[Start of section]

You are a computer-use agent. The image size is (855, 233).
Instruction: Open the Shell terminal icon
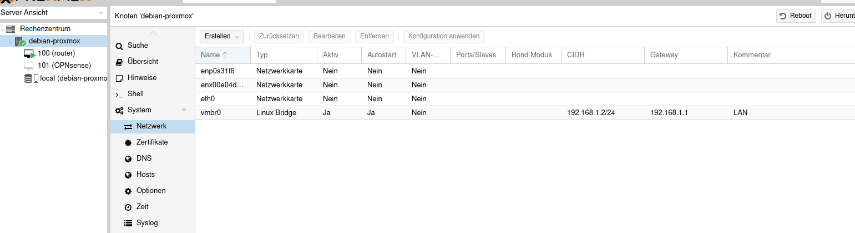tap(119, 94)
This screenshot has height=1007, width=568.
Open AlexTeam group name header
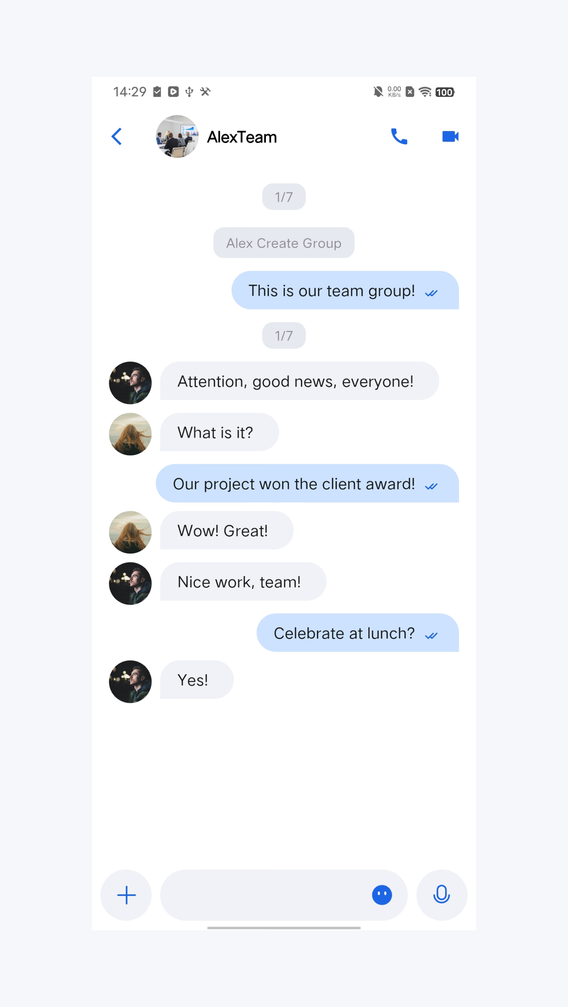point(242,137)
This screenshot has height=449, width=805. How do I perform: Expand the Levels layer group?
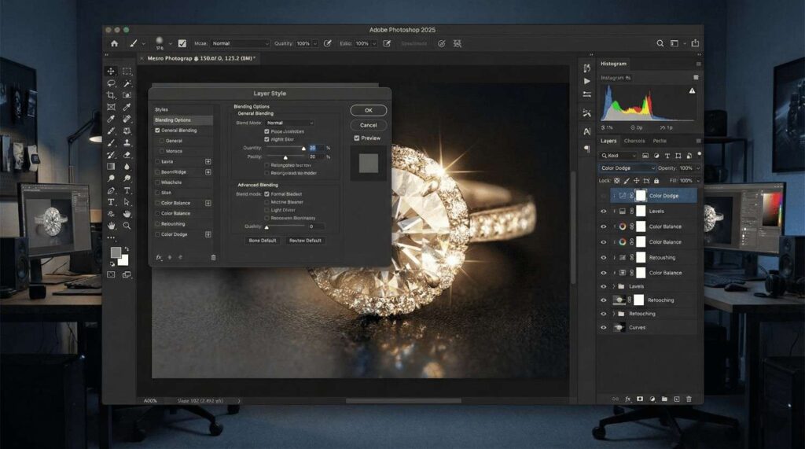pyautogui.click(x=613, y=286)
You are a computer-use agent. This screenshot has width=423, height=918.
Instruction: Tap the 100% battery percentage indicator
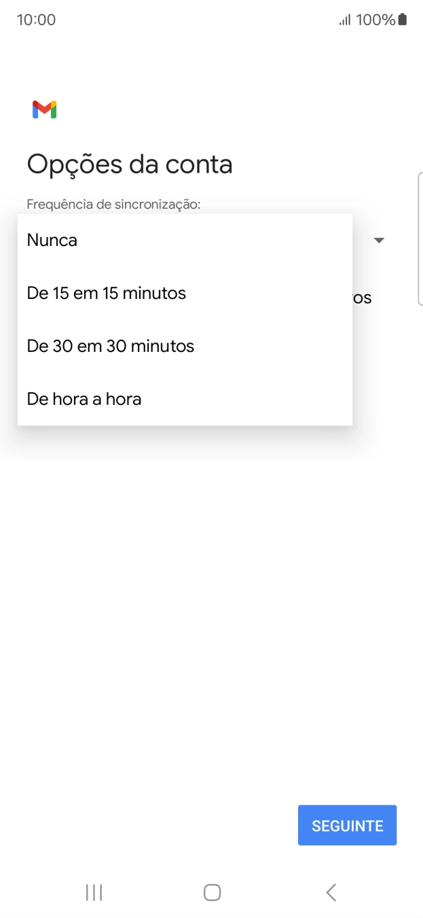[x=375, y=20]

[End of section]

## WHAT IS NEEDED
From the line that contains "This screenshot has height=449, width=805." down to the last line of the material above, every line must be repeated exactly, with pictures removed and both end lines included.

## RESPONSE TO THIS TASK
This screenshot has height=449, width=805. How do I perform: Expand the Levels layer group?
pyautogui.click(x=613, y=286)
You are a computer-use agent. This screenshot has width=423, height=918.
Instruction: Tap the 100% battery percentage indicator
[x=375, y=20]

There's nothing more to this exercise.